Virginie Efira dit qu’elle et Niels Schneider ne se comparent pas. À l’approche du 79e Festival de Cannes, qui doit s’ouvrir mardi 12 mai 2026, l’actrice raconte une relation où le travail de chacun nourrit l’autre sans les placer en concurrence, alors qu’elle sera attendue sur la Croisette dans deux films en compétition.
Le point de départ est simple: depuis 2018, Efira partage la vie de Schneider, et elle dit n’avoir jamais ressenti la moindre privation quand lui continuait à travailler pendant qu’elle s’arrêtait après sa grossesse pendant deux ans. Elle décrit plutôt un couple porté par la même curiosité pour le métier d’acteur et par l’envie de comprendre comment l’autre prépare ses rôles, ce qu’un projet lui apporte et ce qui change parfois en lui.
Cette façon de voir leur duo prend un relief particulier à quelques jours du festival. Efira, actrice belge devenue connue du grand public comme présentatrice de Nouvelle Star sur M6 au début des années 2000, arrive avec un statut déjà installé dans le cinéma français. En 2023, elle a remporté le César de la meilleure actrice pour Revoir Paris. Schneider, lui, est annoncé dans trois films à Cannes cette année, ce qui prolonge une présence déjà dense sur le tapis rouge.
L’un des exemples qu’elle cite dit beaucoup de leur manière de vivre ensemble. Pour L’Inconnue, Schneider a perdu 17 kilos. Efira dit que cette métamorphose a changé son énergie et, d’une certaine manière, le personnage l’a accompagnée elle aussi à la maison. Elle résume cela avec une formule très directe: partager la vie d’un acteur, c’est vivre avec plusieurs personnes en même temps. Ce n’est pas une plainte, plutôt la description d’une existence traversée par des identités qui bougent au gré des tournages.

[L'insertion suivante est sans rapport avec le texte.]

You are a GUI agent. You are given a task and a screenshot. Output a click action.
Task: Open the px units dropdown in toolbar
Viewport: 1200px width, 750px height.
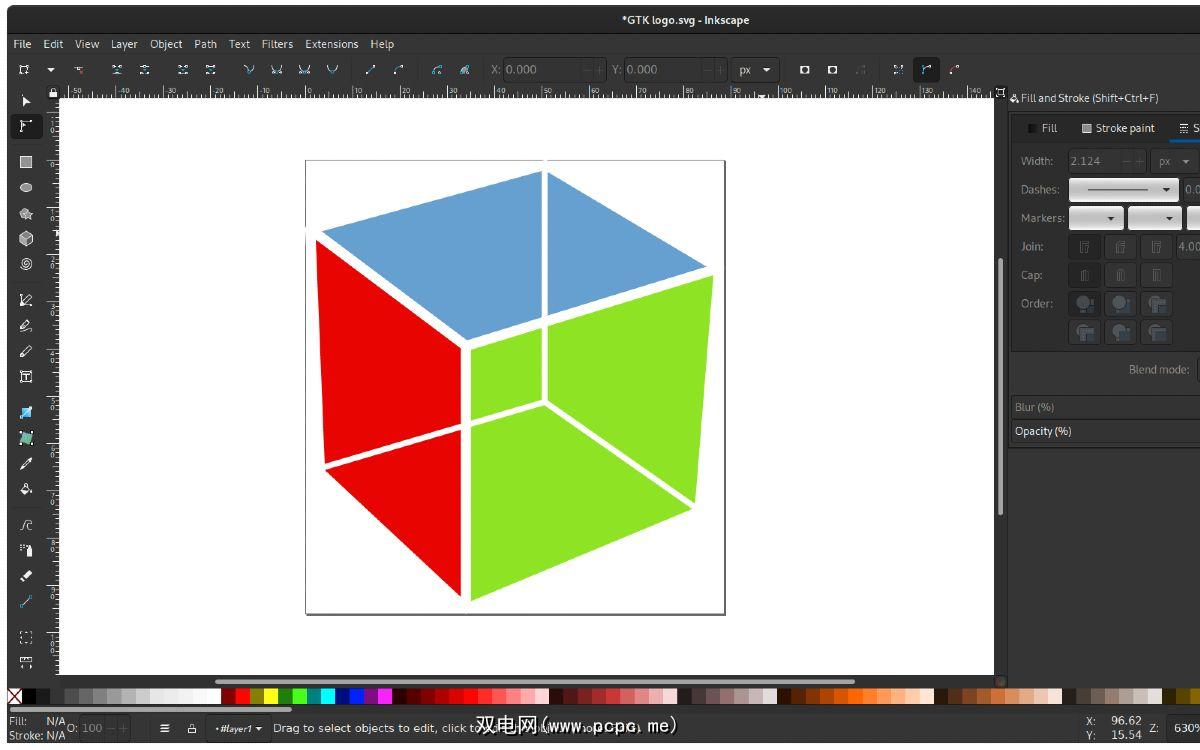click(x=755, y=70)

La comédienne dit aussi comprendre la curiosité suscitée par leur différence d’âge. À ses yeux, l’âge compte, mais comme une donnée parmi d’autres. Elle prend des exemples très concrets: à 20 ans, on croit parfois avoir compris la vie; à 63 ans, vouloir encore faire un enfant relève d’une autre réalité. Mais, insiste-t-elle, ce n’est pas l’âge qui fait l’identité d’une personne. La remarque répond à une question que le public repose souvent sur les couples célèbres, sans réduire leur histoire à ce seul critère.

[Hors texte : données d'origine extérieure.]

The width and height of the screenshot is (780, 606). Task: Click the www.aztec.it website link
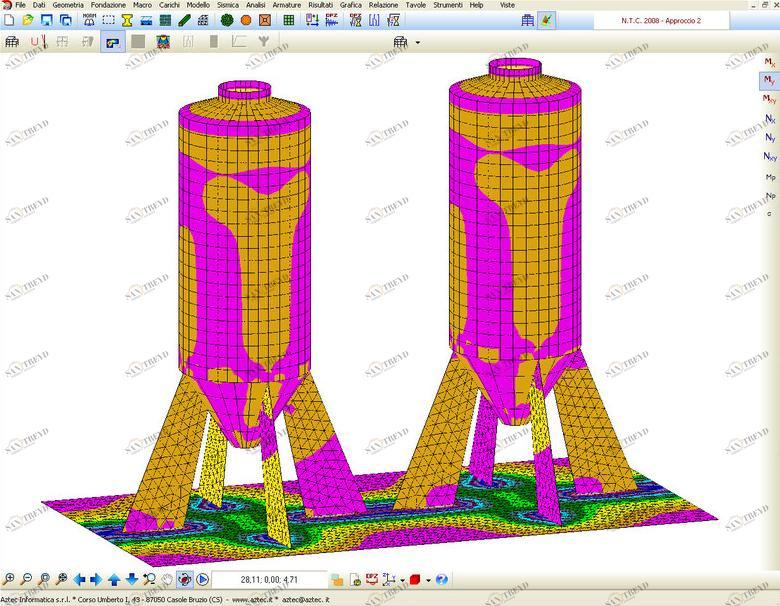click(253, 599)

Ce qui se joue maintenant dépasse cependant leur seule vie privée. Efira doit retrouver Cannes au moment où le festival, prévu du mardi 12 mai au samedi 23 mai 2026, concentre déjà l’attention sur ses sélections, ses montées des marches et les films en compétition. Les propos de l’actrice donnent à ce retour une tonalité personnelle: dans un milieu où les carrières avancent à des rythmes différents, elle revendique une relation qui ne se mesure ni en pauses ni en succès côte à côte.

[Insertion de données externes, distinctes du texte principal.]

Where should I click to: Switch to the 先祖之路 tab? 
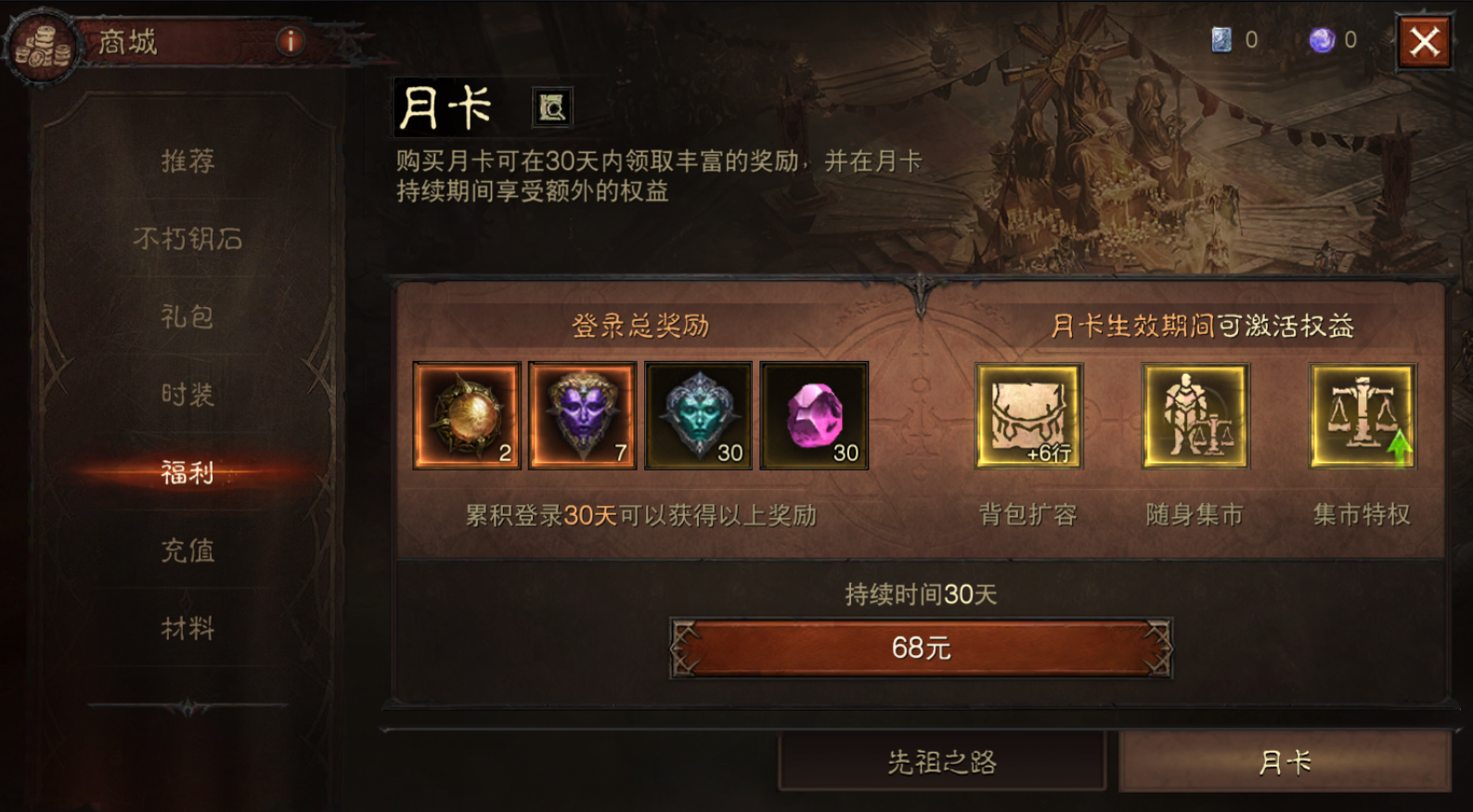point(942,762)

Le vrai enseignement de son témoignage est là. Efira ne dit pas que l’âge ne compte pas, ni que la vie à deux dans le cinéma est simple. Elle dit que leur couple tient parce qu’ils ne cherchent pas à se refléter l’un dans l’autre, mais à rester curieux de ce que l’autre devient. Dans un univers de comédies, de compétitions et de métamorphoses, c’est peut-être cela qui dure le plus.